_Document excerpt_:

# Repairing Gouged Mill Table



## markba633csi (Sep 18, 2015)

How would you guys (and gals) repair a deeply gouged mill table?  I would think welding and brazing carries too much risk of warping and cracking.  Is epoxy the safest method? I just read about Devcon's ceramic-filled epoxy product (WR-2) and it looks interesting.  Today I saw an Emco FB-2 mill with collets and I would have bought it except for the deep rip in the table, probably 1/4" deep,  long and nasty.
Mark S.
Mt. View, Ca
Atlas Mk2 lathe, Unimat DB200


----------



## chips&more (Sep 18, 2015)

Hi neighbor, I hear yah! There is nothing worse than an ugly fubar in the mill table. But it’s all in the eye of the eye of the beholder. Because most of the fubars are just that, ugly, but not a functional upset. If I was to repair a fubar, I would use Devcon liquid steel. I have used it for the very said reason and got excellent results. And like you said, using heat I think would be a very bad idea. Good Luck on your projects, Dave.


----------



## pineyfolks (Sep 18, 2015)

I used steel epoxy on my drill press table. It worked fine. On a mill I would cover it with a plate with a series of drilled and tapped holes in line with the t-slots and some reamed holes for locating pins.


----------



## Andre (Sep 18, 2015)

My mill was previously abused in a factory, it has hundreds of craters all over and a ton in the back of the table. Once I stoned down the burrs and put a vise on it I never really cared about it, but fiberglass bondo or other industrial filler/epoxy should work. Just make sure its sanded or scraped down to the same level as the table.


----------



## kd4gij (Sep 18, 2015)

Can you post a picture of it?


----------



## Bill C. (Sep 18, 2015)

I've been in shops where either the vise or bed had milled slots or drilled holes.  I know accidents happen and Monday mornings can be rough when one is not fully awake. Half the time the holes are coolant traps that have to covered when cleaning off the mill.


----------



## ronzo (Sep 19, 2015)

A little diversion: I've told this story before. An associate of mine in a tool room worked for a manager who was a stickler for care and upkeep of the machines. Cleaned & washed down etc. on a regular basis etc. So, this guy was the first to use a spanking brand new Bridgeport. He had a job set up on the table drilling holes etc. When he removed the workpiece he saw that he had accidentally drilled a small hole smack dab in the middle of the table. What to do, what to do, so he opened up the hole and tapped it 1/4 -20 and stamped "OIL" next to it. He got away with it for a long time until a new oiler asked the boss why he couldn't get any oil down that hole.

Entries for locating words and elements

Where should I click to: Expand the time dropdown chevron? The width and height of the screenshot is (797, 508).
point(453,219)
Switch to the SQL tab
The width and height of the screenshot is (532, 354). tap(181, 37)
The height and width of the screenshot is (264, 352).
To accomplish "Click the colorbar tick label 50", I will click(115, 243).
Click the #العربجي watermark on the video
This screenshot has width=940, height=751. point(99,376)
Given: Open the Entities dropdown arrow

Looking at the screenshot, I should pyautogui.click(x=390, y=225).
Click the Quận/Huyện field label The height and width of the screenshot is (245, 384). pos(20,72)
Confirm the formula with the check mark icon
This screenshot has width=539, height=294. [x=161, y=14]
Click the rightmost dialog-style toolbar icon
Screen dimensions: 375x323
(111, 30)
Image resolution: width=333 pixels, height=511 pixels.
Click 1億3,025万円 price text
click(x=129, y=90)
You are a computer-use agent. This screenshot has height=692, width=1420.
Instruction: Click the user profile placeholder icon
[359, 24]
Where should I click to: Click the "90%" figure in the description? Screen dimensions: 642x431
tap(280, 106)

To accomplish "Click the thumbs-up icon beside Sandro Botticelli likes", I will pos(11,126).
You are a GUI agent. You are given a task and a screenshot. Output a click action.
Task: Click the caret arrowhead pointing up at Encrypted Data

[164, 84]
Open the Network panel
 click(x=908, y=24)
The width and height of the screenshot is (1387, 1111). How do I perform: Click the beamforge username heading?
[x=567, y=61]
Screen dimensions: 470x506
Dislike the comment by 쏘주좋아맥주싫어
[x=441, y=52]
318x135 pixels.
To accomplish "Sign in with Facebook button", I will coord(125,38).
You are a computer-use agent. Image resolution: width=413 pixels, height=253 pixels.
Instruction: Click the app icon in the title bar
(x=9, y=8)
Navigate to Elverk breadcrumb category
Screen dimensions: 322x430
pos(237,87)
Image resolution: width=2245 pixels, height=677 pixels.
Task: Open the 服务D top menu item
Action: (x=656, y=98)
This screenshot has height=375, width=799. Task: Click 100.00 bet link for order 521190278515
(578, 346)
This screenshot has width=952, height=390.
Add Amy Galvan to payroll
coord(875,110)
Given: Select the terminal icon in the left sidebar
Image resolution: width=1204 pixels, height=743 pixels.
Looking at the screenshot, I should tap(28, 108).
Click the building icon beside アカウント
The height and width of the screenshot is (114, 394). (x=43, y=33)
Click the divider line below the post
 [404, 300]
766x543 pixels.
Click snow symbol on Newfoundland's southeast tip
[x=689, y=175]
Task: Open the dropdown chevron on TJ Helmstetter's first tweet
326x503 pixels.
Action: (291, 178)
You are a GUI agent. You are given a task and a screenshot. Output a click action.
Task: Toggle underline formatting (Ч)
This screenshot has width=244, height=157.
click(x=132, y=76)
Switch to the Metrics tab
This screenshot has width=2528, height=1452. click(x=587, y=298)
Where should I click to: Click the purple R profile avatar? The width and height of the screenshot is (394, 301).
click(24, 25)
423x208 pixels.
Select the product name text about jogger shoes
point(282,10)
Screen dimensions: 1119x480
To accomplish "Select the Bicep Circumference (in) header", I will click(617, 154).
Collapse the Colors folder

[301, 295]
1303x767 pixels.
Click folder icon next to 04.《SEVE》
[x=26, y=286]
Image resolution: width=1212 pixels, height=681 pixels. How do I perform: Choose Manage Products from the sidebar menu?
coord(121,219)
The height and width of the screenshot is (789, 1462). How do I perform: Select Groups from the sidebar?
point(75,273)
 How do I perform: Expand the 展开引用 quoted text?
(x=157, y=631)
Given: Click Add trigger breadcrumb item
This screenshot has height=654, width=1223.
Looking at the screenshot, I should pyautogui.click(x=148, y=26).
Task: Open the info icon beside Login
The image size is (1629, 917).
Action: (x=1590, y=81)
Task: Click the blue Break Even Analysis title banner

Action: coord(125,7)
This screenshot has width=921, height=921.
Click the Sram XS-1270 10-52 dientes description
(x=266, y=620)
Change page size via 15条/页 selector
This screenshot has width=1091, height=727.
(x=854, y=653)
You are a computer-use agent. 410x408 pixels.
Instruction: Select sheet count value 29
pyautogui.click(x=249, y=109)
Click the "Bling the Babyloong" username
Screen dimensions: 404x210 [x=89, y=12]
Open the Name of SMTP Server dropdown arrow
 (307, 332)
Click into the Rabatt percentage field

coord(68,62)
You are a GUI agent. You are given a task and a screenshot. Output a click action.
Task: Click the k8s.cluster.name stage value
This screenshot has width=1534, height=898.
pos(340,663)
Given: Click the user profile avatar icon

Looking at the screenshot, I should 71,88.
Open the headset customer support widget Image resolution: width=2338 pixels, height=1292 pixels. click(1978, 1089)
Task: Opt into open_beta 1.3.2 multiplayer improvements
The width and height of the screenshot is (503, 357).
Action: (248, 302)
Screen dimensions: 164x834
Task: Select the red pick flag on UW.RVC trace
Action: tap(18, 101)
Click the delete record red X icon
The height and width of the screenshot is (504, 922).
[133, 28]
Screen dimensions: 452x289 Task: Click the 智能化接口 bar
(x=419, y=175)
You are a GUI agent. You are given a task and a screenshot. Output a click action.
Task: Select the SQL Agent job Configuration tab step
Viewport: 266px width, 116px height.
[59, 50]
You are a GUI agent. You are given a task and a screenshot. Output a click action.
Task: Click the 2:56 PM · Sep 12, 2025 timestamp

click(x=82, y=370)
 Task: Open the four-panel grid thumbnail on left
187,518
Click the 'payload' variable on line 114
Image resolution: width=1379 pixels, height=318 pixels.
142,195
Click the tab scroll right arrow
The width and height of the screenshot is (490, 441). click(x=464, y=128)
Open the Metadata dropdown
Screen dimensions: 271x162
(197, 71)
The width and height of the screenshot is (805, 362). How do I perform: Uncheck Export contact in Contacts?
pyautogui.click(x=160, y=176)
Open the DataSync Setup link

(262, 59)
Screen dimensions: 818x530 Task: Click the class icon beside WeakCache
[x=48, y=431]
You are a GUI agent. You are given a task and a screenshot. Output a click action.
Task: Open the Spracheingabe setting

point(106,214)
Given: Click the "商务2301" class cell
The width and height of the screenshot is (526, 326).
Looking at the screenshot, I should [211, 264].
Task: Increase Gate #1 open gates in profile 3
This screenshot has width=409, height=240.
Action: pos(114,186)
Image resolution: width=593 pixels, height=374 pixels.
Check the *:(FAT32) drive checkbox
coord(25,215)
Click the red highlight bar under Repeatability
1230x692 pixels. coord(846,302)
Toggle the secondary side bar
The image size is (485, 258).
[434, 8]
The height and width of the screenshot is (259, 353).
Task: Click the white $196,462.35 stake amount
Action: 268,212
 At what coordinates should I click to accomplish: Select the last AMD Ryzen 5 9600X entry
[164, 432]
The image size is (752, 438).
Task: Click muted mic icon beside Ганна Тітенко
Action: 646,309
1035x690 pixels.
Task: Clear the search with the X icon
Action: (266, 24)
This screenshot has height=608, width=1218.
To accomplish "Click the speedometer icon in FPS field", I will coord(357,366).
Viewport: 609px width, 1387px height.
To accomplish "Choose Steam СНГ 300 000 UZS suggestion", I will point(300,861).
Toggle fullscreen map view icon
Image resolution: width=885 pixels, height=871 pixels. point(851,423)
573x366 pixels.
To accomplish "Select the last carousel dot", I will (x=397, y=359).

_To-do list_:
[a] Answer these questions about the mill table repair thread:
(i) How deep did the person who started the thread estimate the rip in the Emco FB-2 mill table to be?
(ii) Which product did chips&more say he would use to repair a fubar?
(iii) In ronzo's story, what thread size was the accidental hole tapped to?
[b] Extend the mill table repair thread beyond its final sentence.
The entries play no part in what comes next.

_Answers in order_:
[a]
(i) Probably 1/4" deep.
(ii) Devcon liquid steel.
(iii) 1/4-20.

[b]
Sent from my iPad using Tapatalk


----------



## Silverbullet (Sep 19, 2015)

I'm with you fill them with the Devcon steal , file them flat and shape as needed.


----------



## Billh50 (Sep 19, 2015)

I filled some holes in the bottom of a vice with JB Weld and then filed down flat to the surface. Been that way for about 5 years now with no problems.


----------



## sidecar580 (Sep 21, 2015)

For holes.....I drill the table, from the spindle, the correct size for the cast iron plugs that I had centerles ground. Hammer into the hole....peen over.....and file flush.
JOHN


----------



## 4GSR (Sep 23, 2015)

My mill table look like it was used for an anvil.  Once I got it cleaned up, stoned all over, top and bottom, I had a buddy of mine take and had it surfaced ground, to cleanup most of the dings.  Turned out nice, still have a few drill divots that someday may fix them as Sidecar 580 mentioned to do.


----------



## rdhem2 (Sep 30, 2015)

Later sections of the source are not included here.